Le à Hadar, dans la basse vallée de l'Awash, un fossile complet à 40 % d'Australopithecus afarensis est découvert dans le cadre de l'International Afar Research Expedition, un projet regroupant une trentaine de chercheurs éthiopiens, américains, et français, codirigé par Donald Johanson (paléoanthropologie), Maurice Taieb (géologie), et Yves Coppens (paléontologie)[28],[29]. Ce dernier n'est pas présent sur le terrain lors de la découverte[29], ne participe pas à la fouille[30],[31] et sa participation à l'ensemble de l'expédition est plutôt faible[32]. Il est associé à la deuxième publication scientifique sur le sujet, eu égard à ses fonctions de co-directeur[32],[33],[34].

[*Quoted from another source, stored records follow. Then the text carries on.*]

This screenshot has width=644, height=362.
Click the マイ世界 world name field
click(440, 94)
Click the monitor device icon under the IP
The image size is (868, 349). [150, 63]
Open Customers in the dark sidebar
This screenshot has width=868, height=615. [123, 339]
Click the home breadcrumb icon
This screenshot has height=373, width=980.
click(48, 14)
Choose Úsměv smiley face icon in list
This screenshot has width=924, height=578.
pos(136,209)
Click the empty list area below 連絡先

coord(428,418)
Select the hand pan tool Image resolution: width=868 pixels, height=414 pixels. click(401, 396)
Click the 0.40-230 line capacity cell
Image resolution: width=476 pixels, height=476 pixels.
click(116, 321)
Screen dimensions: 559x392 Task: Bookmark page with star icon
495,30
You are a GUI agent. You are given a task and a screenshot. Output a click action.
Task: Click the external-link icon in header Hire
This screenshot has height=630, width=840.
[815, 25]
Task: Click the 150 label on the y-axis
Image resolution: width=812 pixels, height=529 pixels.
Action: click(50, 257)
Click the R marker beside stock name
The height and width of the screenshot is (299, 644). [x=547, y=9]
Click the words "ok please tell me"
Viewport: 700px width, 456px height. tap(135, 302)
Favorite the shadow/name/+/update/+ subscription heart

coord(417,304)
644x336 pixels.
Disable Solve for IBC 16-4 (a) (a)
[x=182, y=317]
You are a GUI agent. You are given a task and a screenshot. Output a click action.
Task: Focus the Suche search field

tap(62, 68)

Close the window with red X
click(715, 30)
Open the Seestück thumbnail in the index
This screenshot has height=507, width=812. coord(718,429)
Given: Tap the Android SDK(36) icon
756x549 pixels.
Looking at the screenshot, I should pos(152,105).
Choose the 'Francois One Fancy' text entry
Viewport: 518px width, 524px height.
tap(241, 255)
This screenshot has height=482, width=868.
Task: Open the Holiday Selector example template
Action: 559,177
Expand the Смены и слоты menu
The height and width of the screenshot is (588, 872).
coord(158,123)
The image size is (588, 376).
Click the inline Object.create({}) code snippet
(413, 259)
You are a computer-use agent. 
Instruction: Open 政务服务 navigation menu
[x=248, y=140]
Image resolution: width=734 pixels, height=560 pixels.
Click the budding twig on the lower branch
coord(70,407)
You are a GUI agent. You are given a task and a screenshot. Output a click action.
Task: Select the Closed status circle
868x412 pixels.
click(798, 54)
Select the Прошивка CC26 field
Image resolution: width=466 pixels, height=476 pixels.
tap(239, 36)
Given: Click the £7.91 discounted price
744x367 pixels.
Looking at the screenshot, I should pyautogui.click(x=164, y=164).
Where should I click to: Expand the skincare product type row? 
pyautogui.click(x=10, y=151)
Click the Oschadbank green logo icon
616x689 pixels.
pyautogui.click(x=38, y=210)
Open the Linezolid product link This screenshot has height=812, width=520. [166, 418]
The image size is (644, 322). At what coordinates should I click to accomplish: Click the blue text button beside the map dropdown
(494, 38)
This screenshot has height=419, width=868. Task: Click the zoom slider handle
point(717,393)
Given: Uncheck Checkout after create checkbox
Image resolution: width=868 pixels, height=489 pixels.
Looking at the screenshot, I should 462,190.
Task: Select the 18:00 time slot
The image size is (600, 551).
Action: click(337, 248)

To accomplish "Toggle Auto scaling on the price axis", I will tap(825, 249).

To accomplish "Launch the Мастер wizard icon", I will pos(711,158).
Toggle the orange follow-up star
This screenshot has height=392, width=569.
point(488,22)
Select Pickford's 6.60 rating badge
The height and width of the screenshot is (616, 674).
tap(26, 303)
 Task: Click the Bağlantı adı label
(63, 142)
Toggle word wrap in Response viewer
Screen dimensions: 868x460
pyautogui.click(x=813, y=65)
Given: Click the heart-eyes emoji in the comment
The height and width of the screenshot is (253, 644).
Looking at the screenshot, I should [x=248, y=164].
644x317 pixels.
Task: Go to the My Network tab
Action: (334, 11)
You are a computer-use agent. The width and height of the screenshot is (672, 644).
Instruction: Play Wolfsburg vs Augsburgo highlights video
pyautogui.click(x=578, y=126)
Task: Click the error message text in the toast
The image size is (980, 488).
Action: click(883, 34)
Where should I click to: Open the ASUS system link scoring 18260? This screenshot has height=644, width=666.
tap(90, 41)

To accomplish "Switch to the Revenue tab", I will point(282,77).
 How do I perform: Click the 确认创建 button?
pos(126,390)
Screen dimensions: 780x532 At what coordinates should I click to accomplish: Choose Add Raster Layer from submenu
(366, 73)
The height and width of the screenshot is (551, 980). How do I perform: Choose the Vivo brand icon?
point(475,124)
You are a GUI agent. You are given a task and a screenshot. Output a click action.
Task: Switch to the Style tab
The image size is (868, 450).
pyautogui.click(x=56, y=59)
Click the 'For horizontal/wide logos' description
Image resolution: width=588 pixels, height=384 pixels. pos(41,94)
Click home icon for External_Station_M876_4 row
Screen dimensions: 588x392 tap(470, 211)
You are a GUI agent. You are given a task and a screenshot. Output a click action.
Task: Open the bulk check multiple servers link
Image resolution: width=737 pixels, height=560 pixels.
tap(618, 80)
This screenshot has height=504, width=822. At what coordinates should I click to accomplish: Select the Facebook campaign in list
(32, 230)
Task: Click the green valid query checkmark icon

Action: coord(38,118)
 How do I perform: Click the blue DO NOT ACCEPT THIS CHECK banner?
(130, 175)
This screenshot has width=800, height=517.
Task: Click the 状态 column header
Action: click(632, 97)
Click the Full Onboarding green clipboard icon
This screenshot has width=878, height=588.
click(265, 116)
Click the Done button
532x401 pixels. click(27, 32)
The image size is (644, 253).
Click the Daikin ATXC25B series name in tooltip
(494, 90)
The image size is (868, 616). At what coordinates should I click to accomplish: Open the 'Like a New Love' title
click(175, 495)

Le premier fragment du fossile a été repéré par Donald Johanson et Tom Gray, l'un de ses étudiants[35],[31]. Le fossile est surnommé « Lucy », en référence à Lucy in the Sky with Diamonds, la chanson des Beatles écoutée par l'équipe à cette époque[31].
À partir de 1983, Yves Coppens popularise sous le nom d’East Side Story[36],[37] un modèle proposé initialement par l’éthologue néerlandais A. Kortlandt[38]. Il s'agit d'une théorie environnementale visant à expliquer l'acquisition de la bipédie, qui sépare les Hominines et les Panines.
À la suite de la découverte de Toumaï en 2001, après celle d'Abel en 1995, par l'équipe franco-tchadienne de Michel Brunet, Coppens remet lui-même en cause cette théorie en 2003. Il maintient cependant ce scénario pour comprendre l'émergence de la bipédie permanente propre au genre Homo, distincte des autres hominines (australopithèques et paranthropes), et popularisée par le jeu de mots « Omo event » (vallée de l'Omo dans le rift éthiopien). Il illustre sa position notamment en 2009, lors du colloque de l'Académie des sciences en hommage à Charles Darwin, auteur de la théorie de l'évolution des espèces par adaptation anatomique graduelle à des changements de l'environnement (en l'espèce le développement de la savane en Afrique de l'Est entre 1,8 et 2,5 millions d'années).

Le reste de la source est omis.